A simple matter of life and death

This time of year is truly a time of contrasts. As a nation, as a Church we are called to remember those who died in the service of the country and those who’ve gone before us marked with the sign of faith. While our churches are adorned with dark, sombre colours of black or purple for the Feast of All Souls, the trees surrounding our churches are emblazoned with a veritable riot of colour. While the tone and talk is of loss, the harvest is in full swing and, this year in particular, crops and fruit are in abundance. It is with a crisp clarity that we see the joy of life alongside the pain of death.

The seasons mirror not too distantly the Passion, Death and Resurrection of the Lord.

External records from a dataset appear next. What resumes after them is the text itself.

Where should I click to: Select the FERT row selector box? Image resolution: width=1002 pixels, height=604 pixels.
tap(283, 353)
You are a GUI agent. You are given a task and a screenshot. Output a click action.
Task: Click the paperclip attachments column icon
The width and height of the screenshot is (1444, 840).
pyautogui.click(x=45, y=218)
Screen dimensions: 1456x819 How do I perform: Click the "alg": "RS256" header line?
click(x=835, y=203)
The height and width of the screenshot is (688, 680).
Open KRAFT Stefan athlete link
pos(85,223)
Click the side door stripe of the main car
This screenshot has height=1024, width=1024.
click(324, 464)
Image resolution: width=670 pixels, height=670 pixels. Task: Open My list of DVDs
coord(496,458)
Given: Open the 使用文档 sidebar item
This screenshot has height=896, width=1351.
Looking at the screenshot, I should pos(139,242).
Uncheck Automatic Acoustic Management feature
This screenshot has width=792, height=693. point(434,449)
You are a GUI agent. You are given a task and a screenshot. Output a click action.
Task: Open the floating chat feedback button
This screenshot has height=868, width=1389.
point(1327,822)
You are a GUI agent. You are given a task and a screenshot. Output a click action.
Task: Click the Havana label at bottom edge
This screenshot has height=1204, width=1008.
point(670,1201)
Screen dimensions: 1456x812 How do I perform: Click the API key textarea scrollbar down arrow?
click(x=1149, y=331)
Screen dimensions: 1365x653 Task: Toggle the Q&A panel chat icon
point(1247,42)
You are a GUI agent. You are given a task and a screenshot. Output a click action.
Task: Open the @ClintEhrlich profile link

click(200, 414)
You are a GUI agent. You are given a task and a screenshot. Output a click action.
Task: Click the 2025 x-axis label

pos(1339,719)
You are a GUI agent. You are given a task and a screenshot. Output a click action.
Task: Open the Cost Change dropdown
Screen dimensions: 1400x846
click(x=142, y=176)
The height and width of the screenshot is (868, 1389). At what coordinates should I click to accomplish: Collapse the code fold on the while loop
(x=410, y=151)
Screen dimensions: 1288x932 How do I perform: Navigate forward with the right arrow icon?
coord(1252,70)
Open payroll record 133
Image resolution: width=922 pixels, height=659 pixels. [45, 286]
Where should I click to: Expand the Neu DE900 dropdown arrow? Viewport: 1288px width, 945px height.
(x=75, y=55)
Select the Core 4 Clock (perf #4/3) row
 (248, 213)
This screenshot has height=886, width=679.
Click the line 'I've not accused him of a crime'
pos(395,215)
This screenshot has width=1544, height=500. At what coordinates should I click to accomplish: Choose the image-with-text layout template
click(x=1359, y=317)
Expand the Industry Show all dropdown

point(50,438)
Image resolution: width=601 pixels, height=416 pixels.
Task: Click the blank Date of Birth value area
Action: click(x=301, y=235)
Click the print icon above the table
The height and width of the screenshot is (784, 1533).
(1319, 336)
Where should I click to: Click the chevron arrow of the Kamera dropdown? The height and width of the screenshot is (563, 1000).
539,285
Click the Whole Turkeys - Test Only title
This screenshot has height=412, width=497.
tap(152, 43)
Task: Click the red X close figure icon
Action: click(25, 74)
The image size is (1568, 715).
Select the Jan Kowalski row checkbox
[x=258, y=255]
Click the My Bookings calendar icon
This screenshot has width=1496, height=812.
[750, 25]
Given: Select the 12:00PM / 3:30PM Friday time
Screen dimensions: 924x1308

Where in autumn we see the clouds gather as the summer fades and we store up what is needed for the oncoming dark, cold months – so we remember that Christ moved from the joy and triumph of his entry into Jerusalem to the ignominy of his trial and denial.

Once the snows come shrouding the fields, burying the rich soil and the trees stand barren, we recall the shroud wrapping our dear Lord in his tomb, buried in stone, the tree of death standing empty.

Then gloriously, as if from desolation, the first buds, shoots, new life sprout forth. Here it is easy to see the natural cycle and to see the Lord arisen. Such joy as we feel at Easter is all too easily forgotten as we encounter pain and the death of loved ones. Yet ours is a faith in which we are invited to always remember (in the Eucharist especially) the hope that we have in Jesus. Each Eucharist demonstrates to us the triumph of Christ over death, a death and resurrection we have shared in already in our baptism. Our hope ‘is not deceptive,’ says the apostle in his letter to the Romans, ‘because the love of God has been poured into our hearts by the Holy Spirit which has been given us.’